Home Cosmetic Science Talk Formulating Creating a buffer to a shampoo formulation at pH 5.5

  • Creating a buffer to a shampoo formulation at pH 5.5

    Posted by Poshkay on September 23, 2019 at 10:49 am

    My shampoo formulation is as follows:

    Deionized Water 55.35
    Decyl Glucoside 10
    Cocamidopropyl Betaine 15
    Crodasinic LS30 8
    Crothix 0.25
    EuroNac AMF Ultra 8
    Crodazoquat  2
    Coconut oil 1
    Fragrance 0.2
    Preservative 0.2

    And I would like my shampoo to maintain a stable pH of 5.5. If 2% citric acid can give me a pH 5.5, what corresponding amount of sodium citrate should I put in the formulation to create a buffer effect.

    Also, I am not really satisfied with the foaming. What can I change to improve foaming? Any other general comments about the formulation are welcome.

    belassi replied 4 years, 6 months ago 3 Members · 5 Replies
  • 5 Replies
  • pharma

    Member
    September 23, 2019 at 7:07 pm

    Poshkay said:

    …If 2% citric acid can give me a pH 5.5, what corresponding amount of sodium citrate should I put in the formulation to create a buffer effect.
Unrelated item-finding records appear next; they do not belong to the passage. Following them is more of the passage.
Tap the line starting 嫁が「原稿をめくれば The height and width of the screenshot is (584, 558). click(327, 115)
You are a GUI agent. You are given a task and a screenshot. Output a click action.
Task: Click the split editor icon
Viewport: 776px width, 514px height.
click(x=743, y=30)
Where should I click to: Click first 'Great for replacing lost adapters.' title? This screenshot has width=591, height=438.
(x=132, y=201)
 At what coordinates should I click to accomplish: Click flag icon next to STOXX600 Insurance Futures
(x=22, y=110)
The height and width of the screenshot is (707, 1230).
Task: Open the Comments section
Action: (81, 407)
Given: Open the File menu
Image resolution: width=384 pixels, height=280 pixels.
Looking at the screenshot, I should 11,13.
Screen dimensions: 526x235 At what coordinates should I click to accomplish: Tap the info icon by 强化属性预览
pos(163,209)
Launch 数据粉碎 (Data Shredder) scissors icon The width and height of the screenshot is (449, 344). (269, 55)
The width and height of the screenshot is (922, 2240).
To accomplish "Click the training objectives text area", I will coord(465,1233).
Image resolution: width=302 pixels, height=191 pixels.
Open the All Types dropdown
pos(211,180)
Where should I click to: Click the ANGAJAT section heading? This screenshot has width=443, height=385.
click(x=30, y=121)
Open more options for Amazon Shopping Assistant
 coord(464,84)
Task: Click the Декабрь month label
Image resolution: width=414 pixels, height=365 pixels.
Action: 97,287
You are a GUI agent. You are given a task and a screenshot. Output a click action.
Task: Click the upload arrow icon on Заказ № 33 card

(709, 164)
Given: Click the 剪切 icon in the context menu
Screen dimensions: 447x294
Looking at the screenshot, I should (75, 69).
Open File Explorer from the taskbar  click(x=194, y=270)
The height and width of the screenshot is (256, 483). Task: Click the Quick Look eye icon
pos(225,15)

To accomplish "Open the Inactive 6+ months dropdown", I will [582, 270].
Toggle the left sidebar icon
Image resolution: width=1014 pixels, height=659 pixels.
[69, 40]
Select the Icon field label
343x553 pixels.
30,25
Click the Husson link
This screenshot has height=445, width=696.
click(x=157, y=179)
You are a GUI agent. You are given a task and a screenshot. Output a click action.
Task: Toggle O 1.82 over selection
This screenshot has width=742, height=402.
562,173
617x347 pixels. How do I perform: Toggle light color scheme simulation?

    Add as much trisodium citrate as you need to obtain a pH of 5.5 to your 2% citric acid solution ;) . Or do you mean a total of 2% citric acid plus citrate and you want to know the ratio of citric acid to trisodium citrate? Buffer tables will help you with that: CLICK ME. Attention, these are often in molar and not grams!

  • Poshkay

    Member
    September 24, 2019 at 9:20 am

    The 2% citric acid will be in shampoo and not in solution…

  • belassi

    Member
    September 24, 2019 at 11:08 pm

    Any other general comments about the formulation are welcome.
    Frankly it’s a terrible formula in some respects including poor choice of surfactants and if you used a good (anionic) one the conditioner would react with it…

  • Poshkay

    Member
    September 25, 2019 at 9:56 am

    Thank you Belassi, wanted a sulphate free formulation. Do you think playing around with the concentrations of the surfactants would make it any better?

  • belassi

    Member
    September 25, 2019 at 9:14 pm

    No, I don’t think so.
    I have heard that the market for ‘sulphate free’ products is now declining. I’ve stopped producing our one such product; customers tried our range and discovered that our non-sulphate-free shampoos performed better and cost less. They stopped buying the sulphate-free one.
    There are plenty of high foaming sulphate free surfactants without having to use glucosides. I based our formula on AKYPO RLM-45. Excellent foam and very high asm % (something like 80 - 90)… I think it was that as the primary, plus CAPB and sodium cocoamphoacetate.
    The downside is that these surfactants do cost a fair bit more than stuff like SLS/SLeS and you also have to use a dedicated thickener. I used Glucamate VLT which is a superb thickener that has preservative and sensorial benefits — but it isn’t cheap.
    An alternative: You could try Plantapon LGC Sorb (Sodium Lauryl Glucose Carboxylate (and) Sodium Lauryl Glucoside) — I found that used at about 30% with around 10% of CAPB it made a really good shampoo, however it still requires use of a proper thickener.